ENTRIES SHOWN —

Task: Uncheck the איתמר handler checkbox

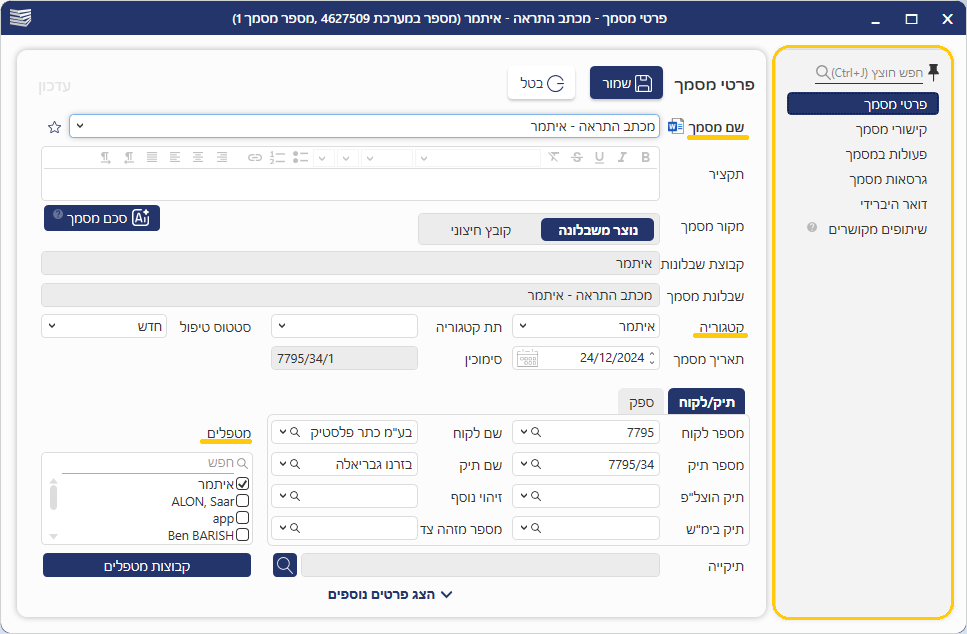Action: click(242, 484)
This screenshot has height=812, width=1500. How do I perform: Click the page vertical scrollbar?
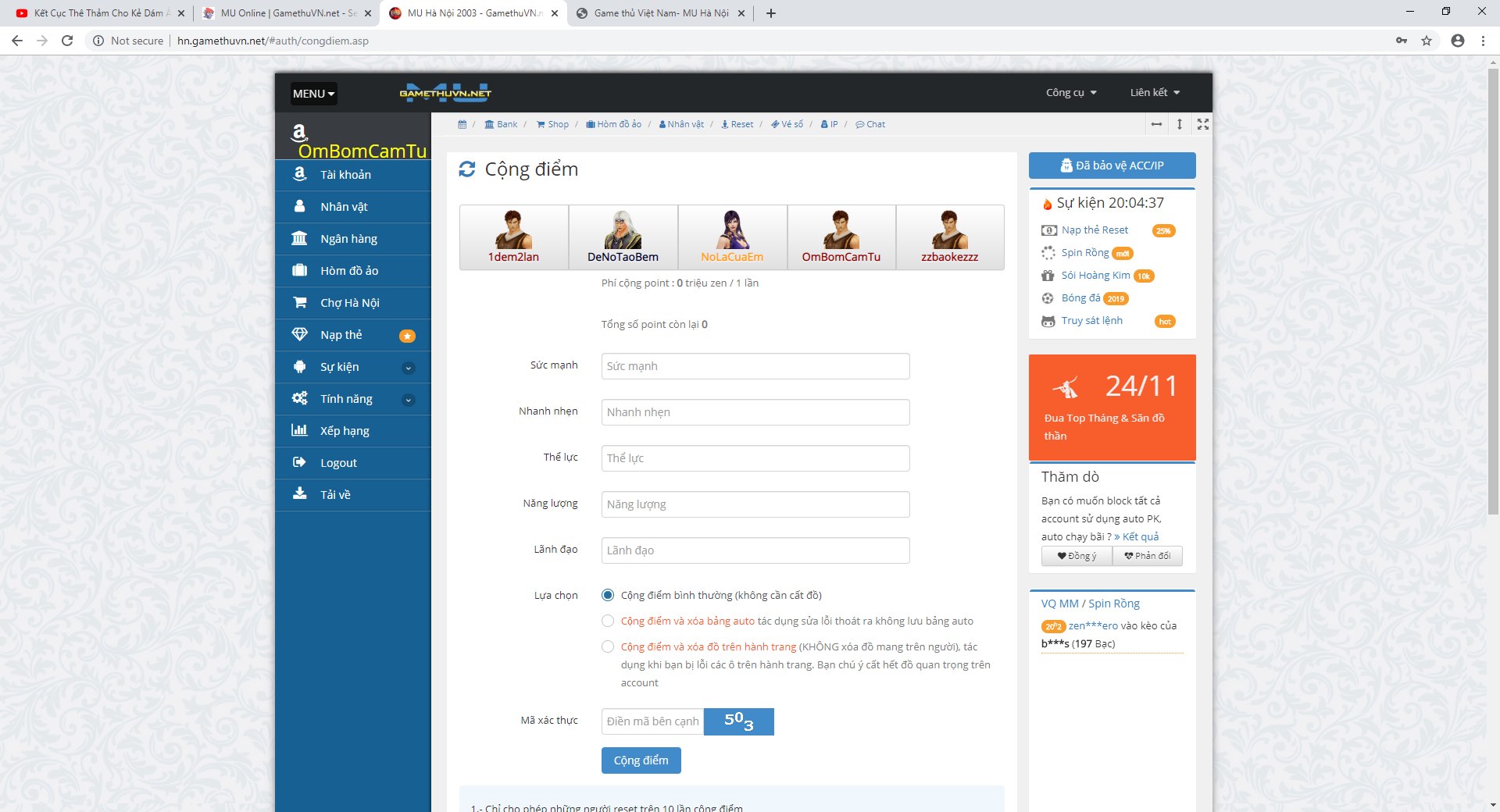coord(1492,312)
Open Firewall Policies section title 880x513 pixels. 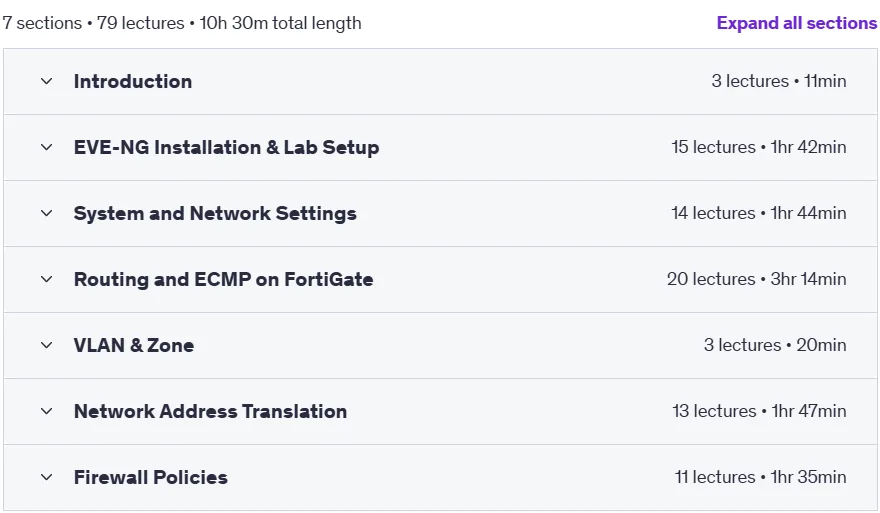click(x=151, y=477)
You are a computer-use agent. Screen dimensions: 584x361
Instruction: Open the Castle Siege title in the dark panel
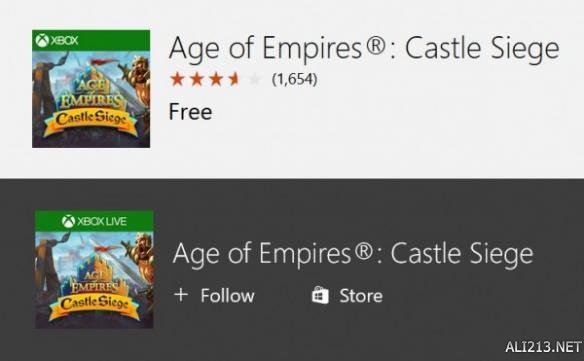[x=353, y=254]
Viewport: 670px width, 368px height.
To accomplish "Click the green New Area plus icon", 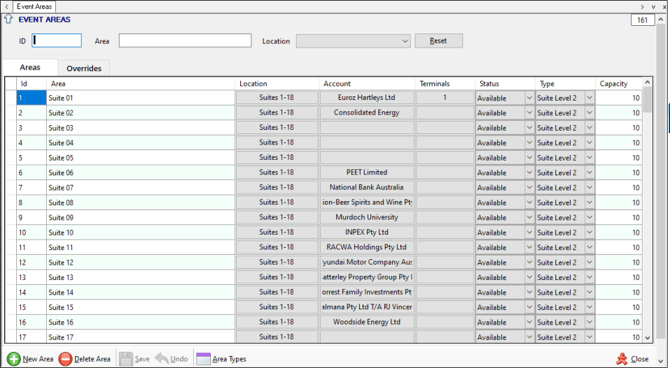I will point(14,359).
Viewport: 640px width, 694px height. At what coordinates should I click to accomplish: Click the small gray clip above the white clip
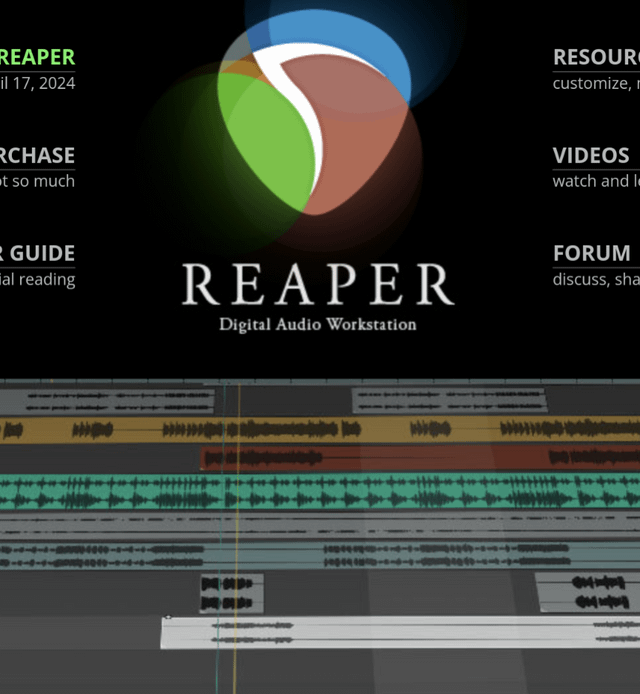point(232,593)
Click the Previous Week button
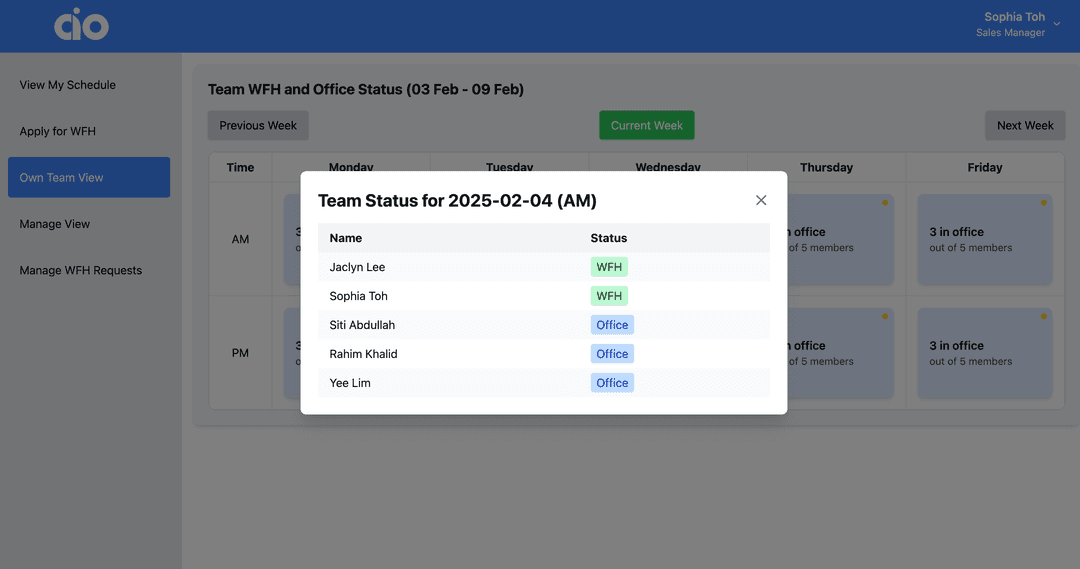The image size is (1080, 569). click(x=258, y=125)
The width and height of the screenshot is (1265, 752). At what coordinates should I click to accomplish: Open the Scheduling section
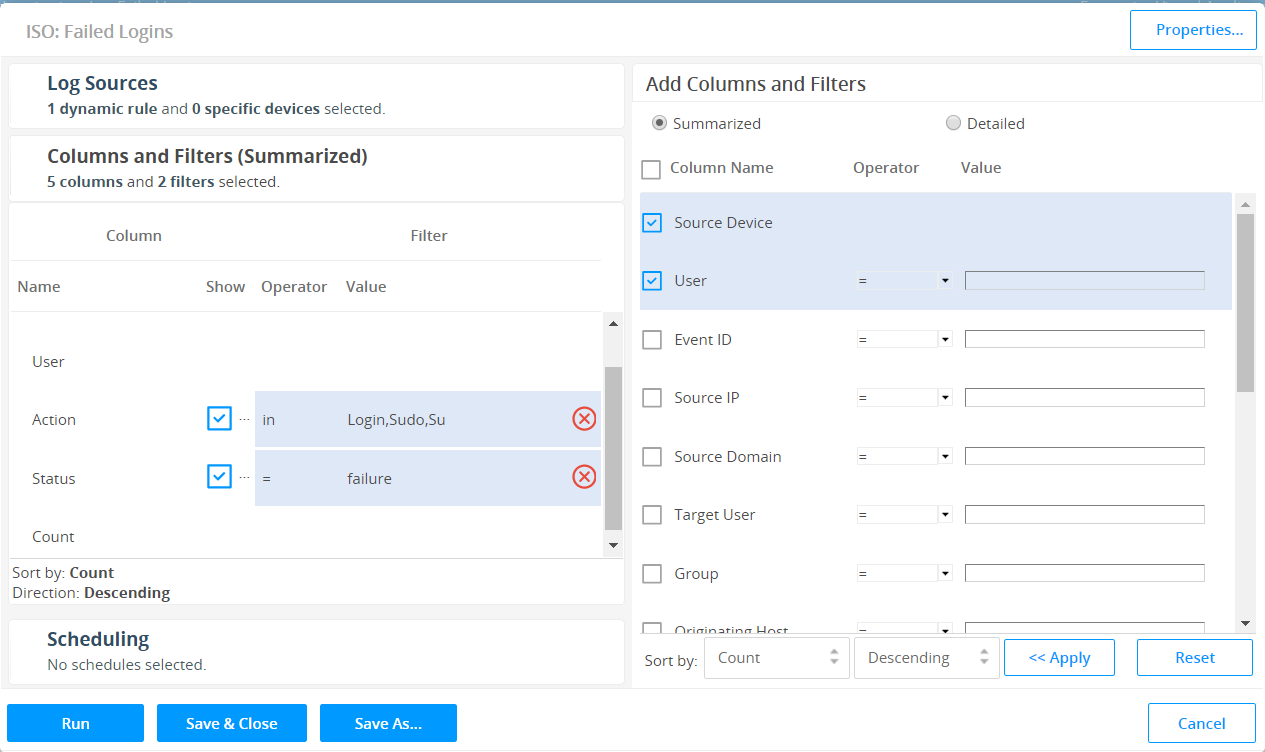98,639
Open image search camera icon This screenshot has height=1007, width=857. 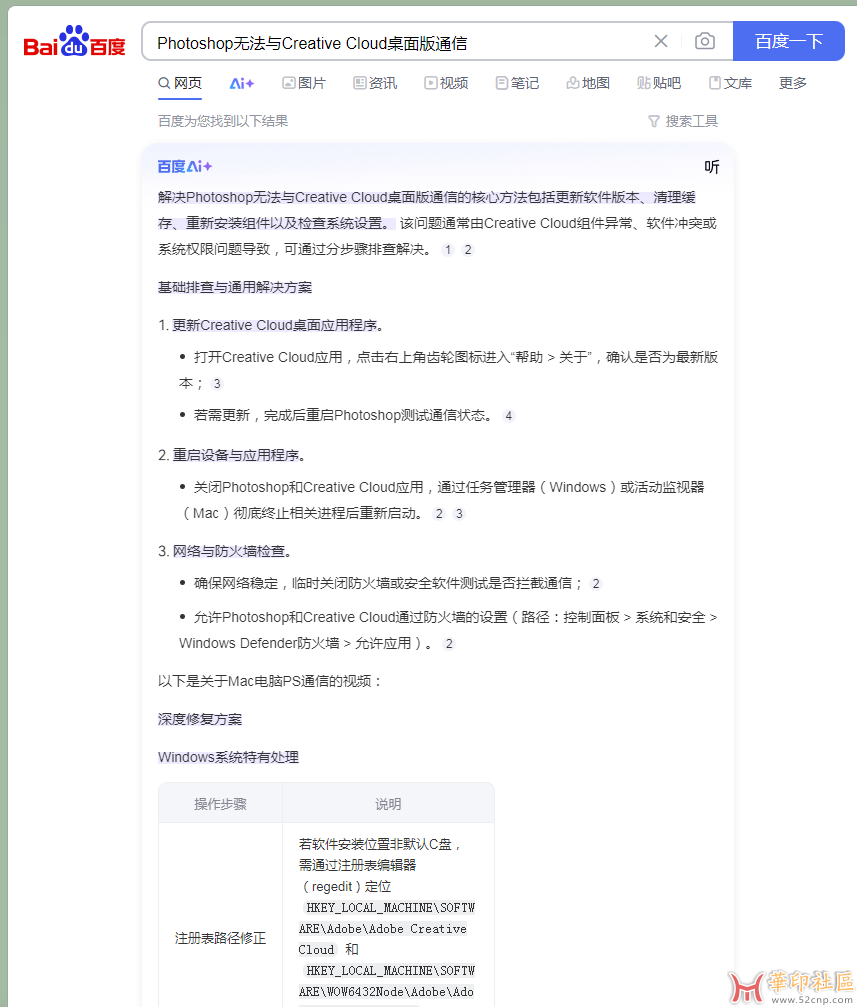pyautogui.click(x=705, y=41)
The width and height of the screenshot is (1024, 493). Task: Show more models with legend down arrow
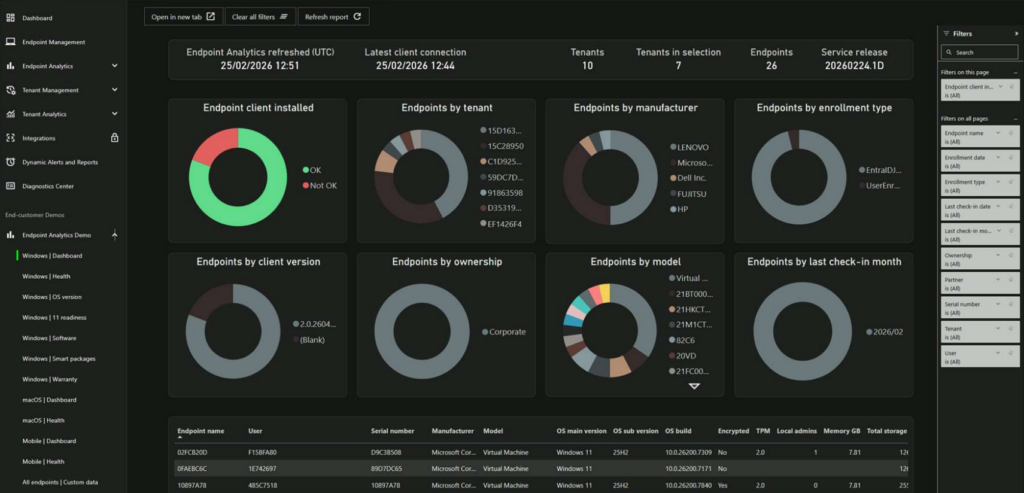(694, 387)
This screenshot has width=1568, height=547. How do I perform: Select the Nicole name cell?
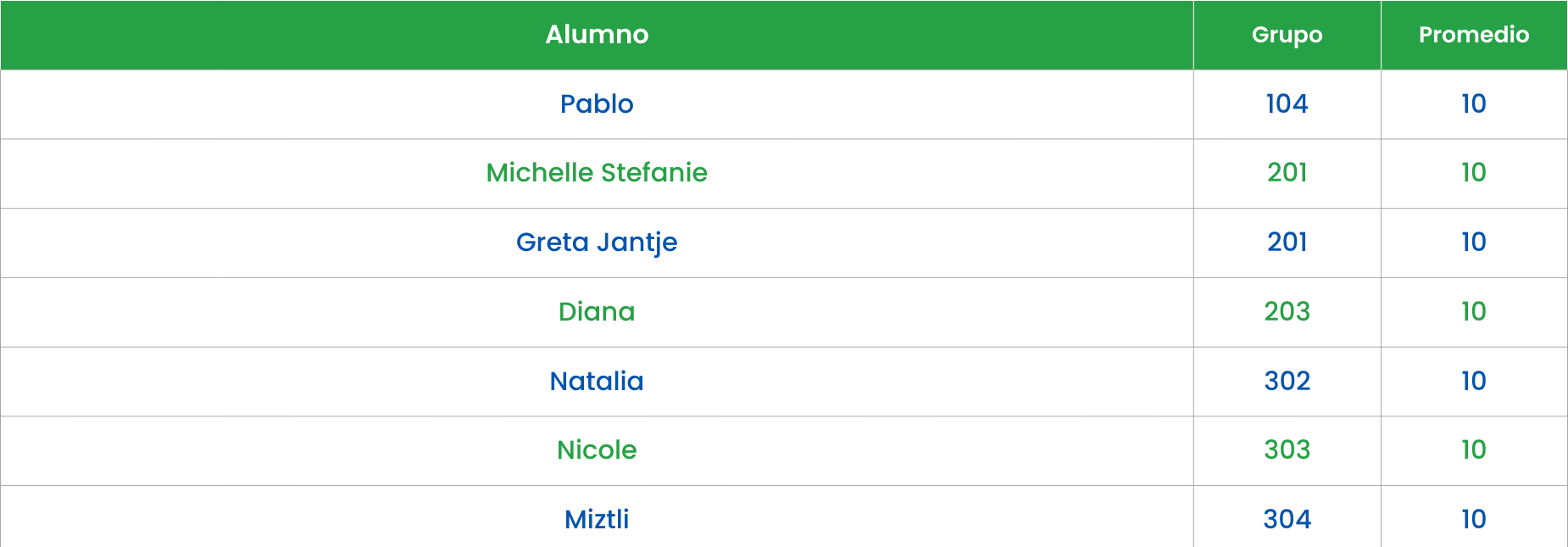[x=597, y=450]
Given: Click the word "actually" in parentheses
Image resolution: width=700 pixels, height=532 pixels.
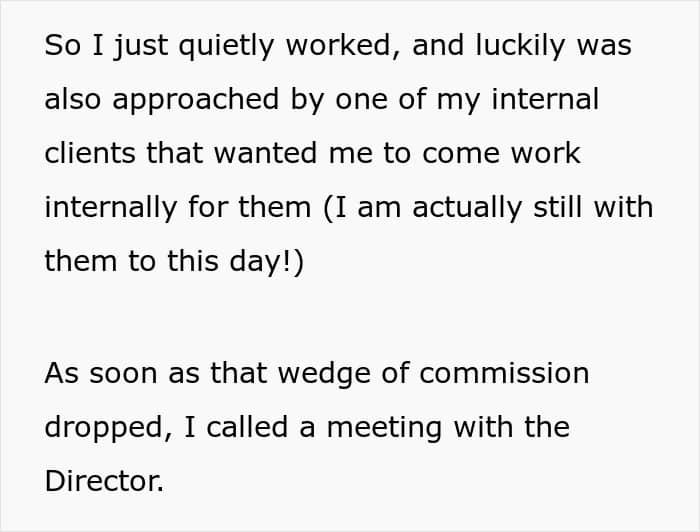Looking at the screenshot, I should [x=467, y=208].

EXERCISE DETAILS — The lines from the one that contains "Image resolution: width=700" through the end of the data, repeated exactly and with no pictures, make up the whole answer.

RESULT —
Image resolution: width=700 pixels, height=532 pixels.
Looking at the screenshot, I should [x=467, y=208].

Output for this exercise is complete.